Es gibt einen herzlichen Abschied zwischen Hunden und Menschen. Am morgen früh hatte ich bereits meinen letzten  Rundgang bei den Hunden gemacht und sie nochmals geknuddelt. Ich spürte langsam, dass ich wieder Distanz brauchte, um die vielen Eindrücke zu verarbeiten.

Bei Ornella im Garten verbrachte ich die letzte Stunde mit den glücklichen Hunden beim Zwischenstopp in Richtung neuer Heimat und schon bald stieg ich wieder in den Zug.

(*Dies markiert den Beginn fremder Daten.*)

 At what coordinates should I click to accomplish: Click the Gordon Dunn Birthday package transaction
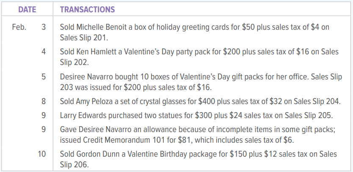199,159
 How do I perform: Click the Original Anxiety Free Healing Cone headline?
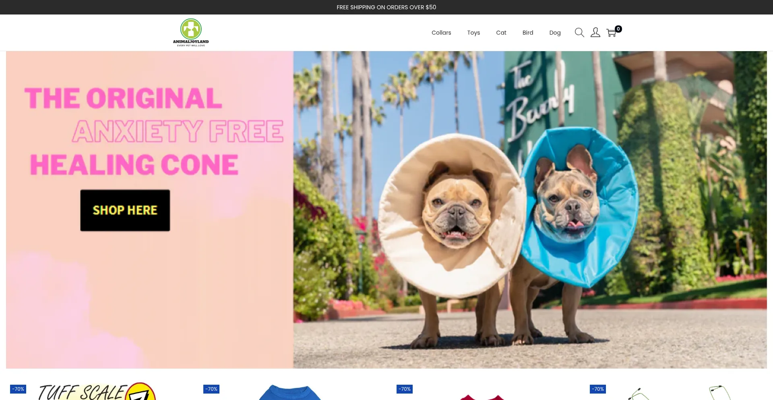click(154, 131)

Ich bin tief beeindruckt von den vielen Menschen, die sich in Ungarn und in der Schweiz für das Wohl und die Gesundheit der Tiere durch ihre Arbeit oder ein freiwilliges Engagement, einsetzen. Es gäbe noch so vieles zu verbessern, doch in Erinnerung bleiben mir vor allem die Bilder der tiefen Achtung der Mitarbeitenden des Tierheimes gegenüber den Tieren.

Herzlichen Dank dem ganzen Team  des Tierheimes, Ornella, Nicole, Silvia und Bruno für die tolle Zeit.